Read a Book on Your Vacation: A List of Some Interesting Summer Books

Reading books make you more smarter. This is a scientifically proven fact. I think it was Ernest Hemingway who said, “Hey you, why don’t you read a book?” Then he got loaded, shot his rifle off and curled up to cry in the fetal position, but that’s a different story all together. The point is this: books are the gateway to stuff that was written that you don’t know about yet. TV is great, I love television, don’t get me wrong, but we humans need to read books, if we don’t our brains will fall off. TV can only get us so far because they have these things called program directors. Program directors are people who decide what to put on the screen and, subsequently, into the tortured regions of your mind. With books though, you’re the program director! You decide what’s playing and what’s on next.

Summer is a great time to read books because I heard someone say that once. I’m not sure why it’s any better than fall or winter, but apparently it is. So curl up with a nice book as you get skin cancer on the beach, here’s a list of some great stuff that I’ve read this summer, in case you’re a little indecisive and can’t find any yourselfâÂ?¦

Maus I & II by Art Spiegelman
These are the famous graphic novels/long comic books about the Holocaust. The Jews are mice and the Nazis are cats. It sounds stupid but it’s actually really classic and hip, a lot of schools teach it. Plus, comics are easy to read.

Hell’s Angels by Hunter S. Thompson
This is so-called pre-Gonzo Hunter S. Thompson, in other words: he still had most of his classic journalistic integrity intact. I found it to be a great book, very informative, while hinting at the style that would make Thompson a (sort of) household name.

Little Children by Tom Perrotta
This is a novel by the guy who wrote the book Election (it was turned into a movie with Reese Witherspoon and Matthew Broderick, yeah that one). It’s kind of a trashy and light read, but I couldn’t put it down.

A Short History of Nearly Everything by Bill Bryson
You have to have a certain kind of stomach to read Bryson in the first place, but you really have to have an iron gut to get through this one.
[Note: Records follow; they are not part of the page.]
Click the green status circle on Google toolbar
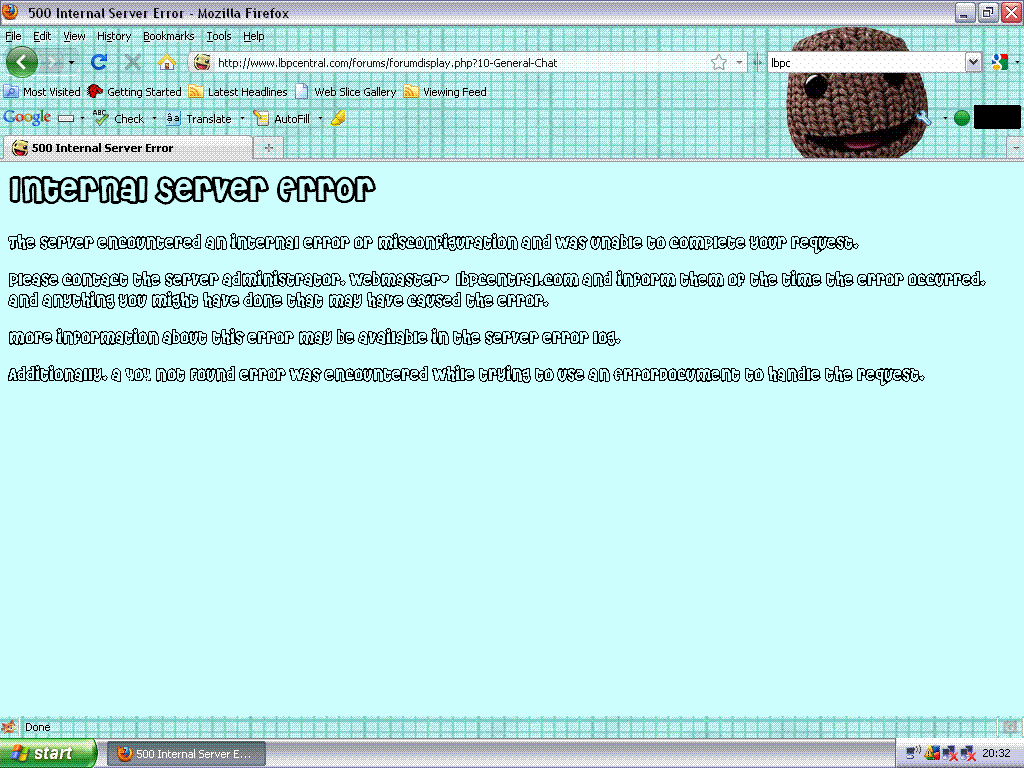 962,118

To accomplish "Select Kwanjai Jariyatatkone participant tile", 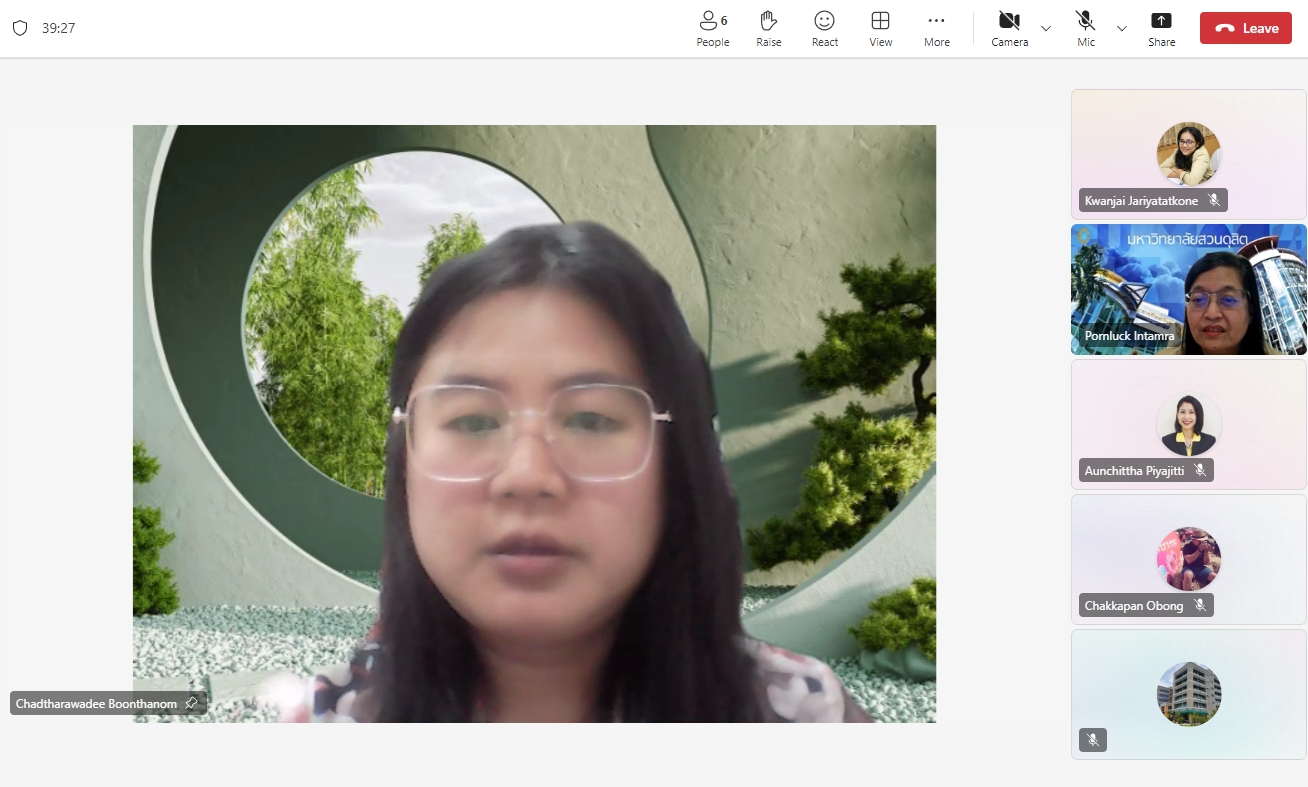I will (x=1188, y=154).
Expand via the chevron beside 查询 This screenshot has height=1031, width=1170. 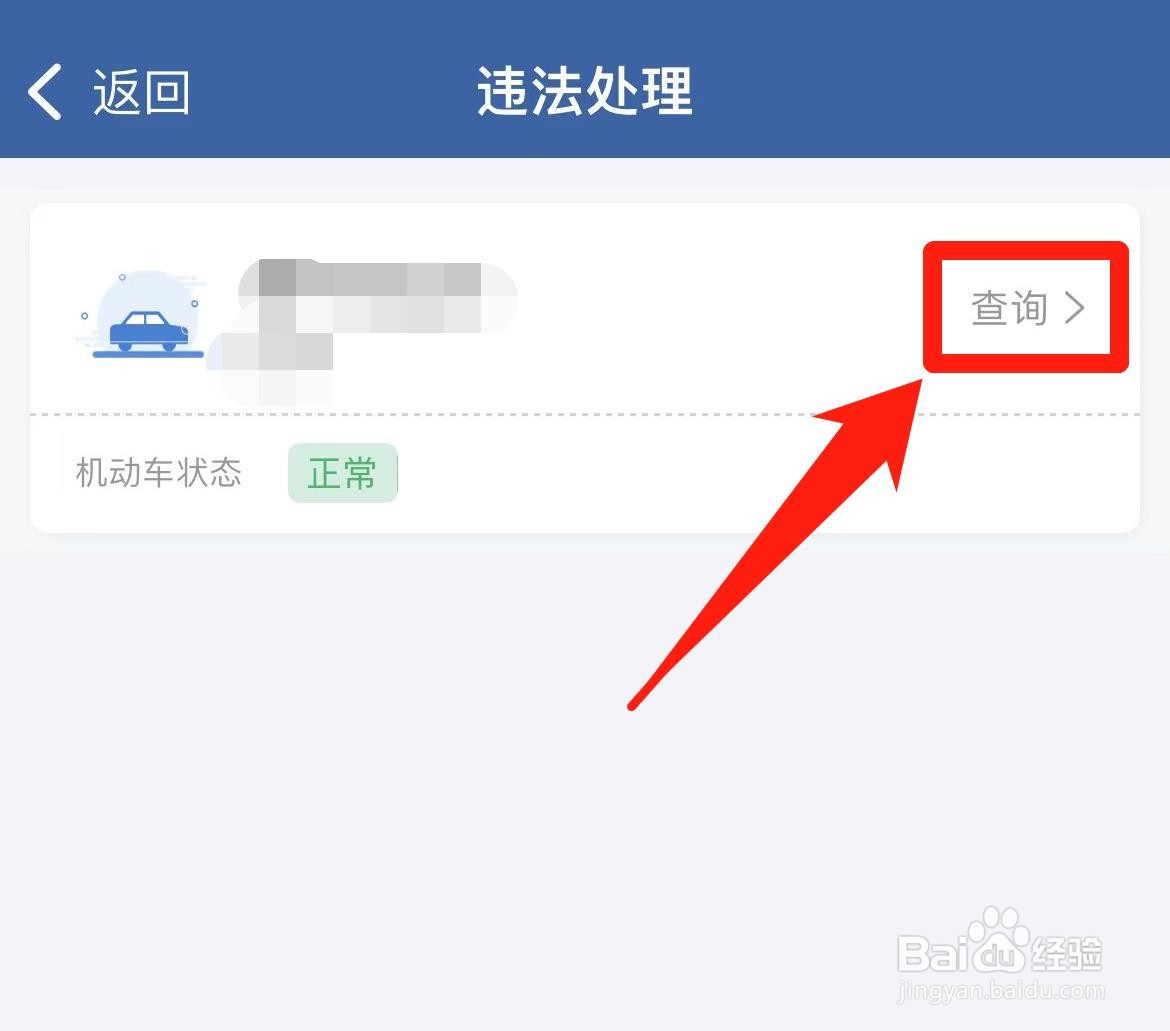coord(1074,307)
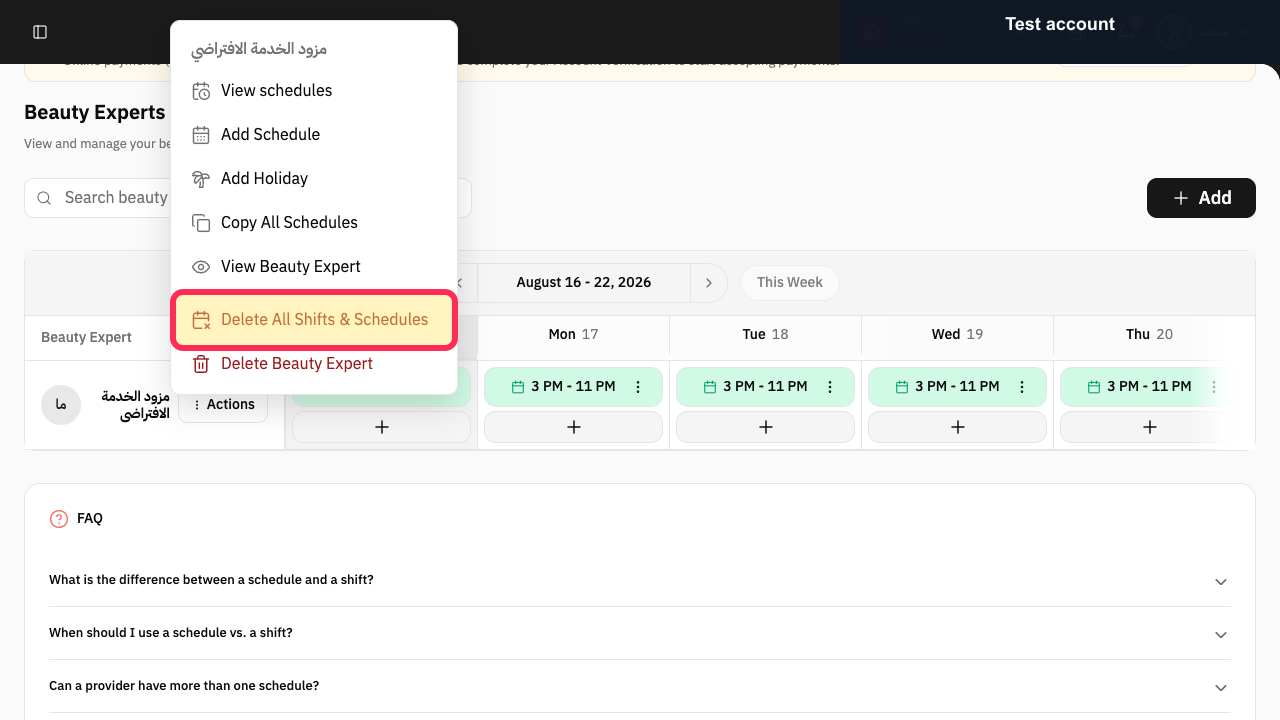Select Delete All Shifts & Schedules

click(314, 320)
The title sums it up perfectly and I definitely felt marginally smarter when I was done with it.

Fahrenheit 451 by Ray Bradbury
You might have read this in high school but I read it this summer, so get off me. I’m a slow learner. This is Bradbury’s legendary sci-fi novel about censorship. Somebody needs to make an updated movie version of this book.

A Man Without a Country by Kurt Vonnegut
This is famed American author Kurt Vonnegut’s most recent effort. The octogenarian wrote in 2003 and it took me about 45 minutes to read. He’s lost some of his fine-tuning with age but he makes some good points here and there.

Why My Wife Thinks I’m an Idiot by Michael Greenburg
This looked like pure fluff on the surface, but I found a subtle deepness to it that surprised me. Greenburg, an ESPN sportscaster, is actually a pretty good writer. Written in memoir form it details his struggles with adulthood.

Hammer of the Gods: The Led Zeppelin Saga by Stephen Davis
I am a sucker for rock n’ roll bios and this is one of the best. Led Zeppelin was one of the most debauched bands of all time but they were also one of the most talented, Davis gives both aspects their due.

Blood Done Sign My Name by Tim Tyson
Half history text and half personal memoir, this book is harrowing tale of racism and murder in the South and more specifically the North Carolina town of Oxford. Well written and engaging, this was probably the most important book I read all summer.